Activity 1: Fractions Located at Whole Numbers (15 minutes)
Narrative
The purpose of this activity is for students to place fractions greater than 1 on the number line and notice how fractions can be written as whole numbers. For example, students will see that for halves, every second half is located at a whole number because it takes 2 halves to make a whole.
Students work in groups. Each member will be assigned a different set of fractions to put on their number line so that the group can look for patterns across halves, thirds, and fourths.
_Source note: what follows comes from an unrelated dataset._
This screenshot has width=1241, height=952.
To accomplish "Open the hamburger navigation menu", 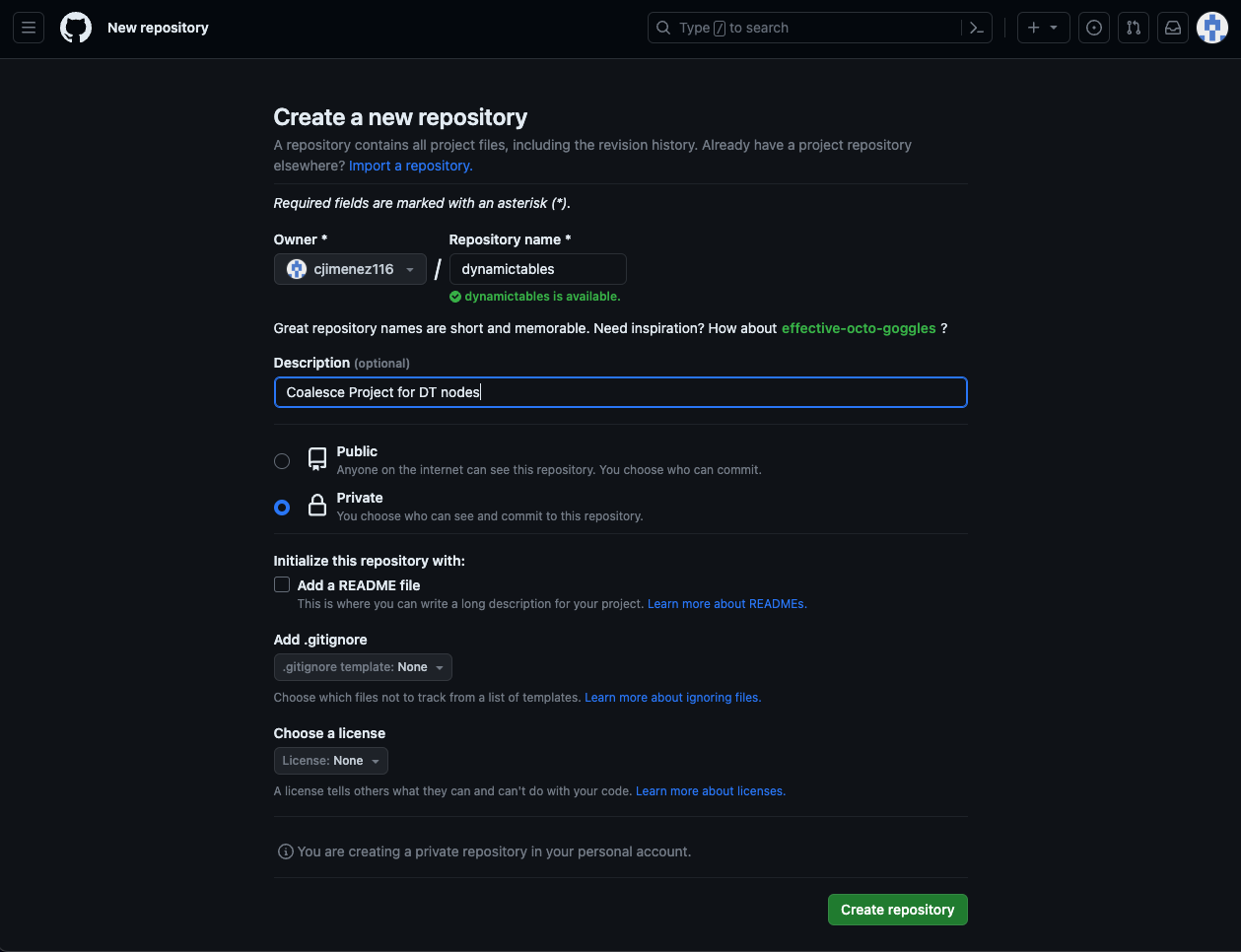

Through repeated reasoning, students may notice two types of regularity (MP8):
 It takes 2 halves, 3 thirds, or 4 fourths to make a whole.
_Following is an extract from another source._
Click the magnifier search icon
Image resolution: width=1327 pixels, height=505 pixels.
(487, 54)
 Whole numbers appear regularly (every 2 halves, every 3 thirds).
Launch
 Groups of 3
 Assign one set of fractions to each student in the group.
Activity
 “Take a few minutes to locate and label your assigned fractions on the number line.”
 2–3 minutes: independent work time
 “Share your strategy for locating the fractions with your group and look for patterns in the numbers together.”
 4–6 minutes: smallgroup discussion
 Monitor for students who:
 Notice that every 2 halves, 3 thirds, and 4 fourths ends up at a whole number.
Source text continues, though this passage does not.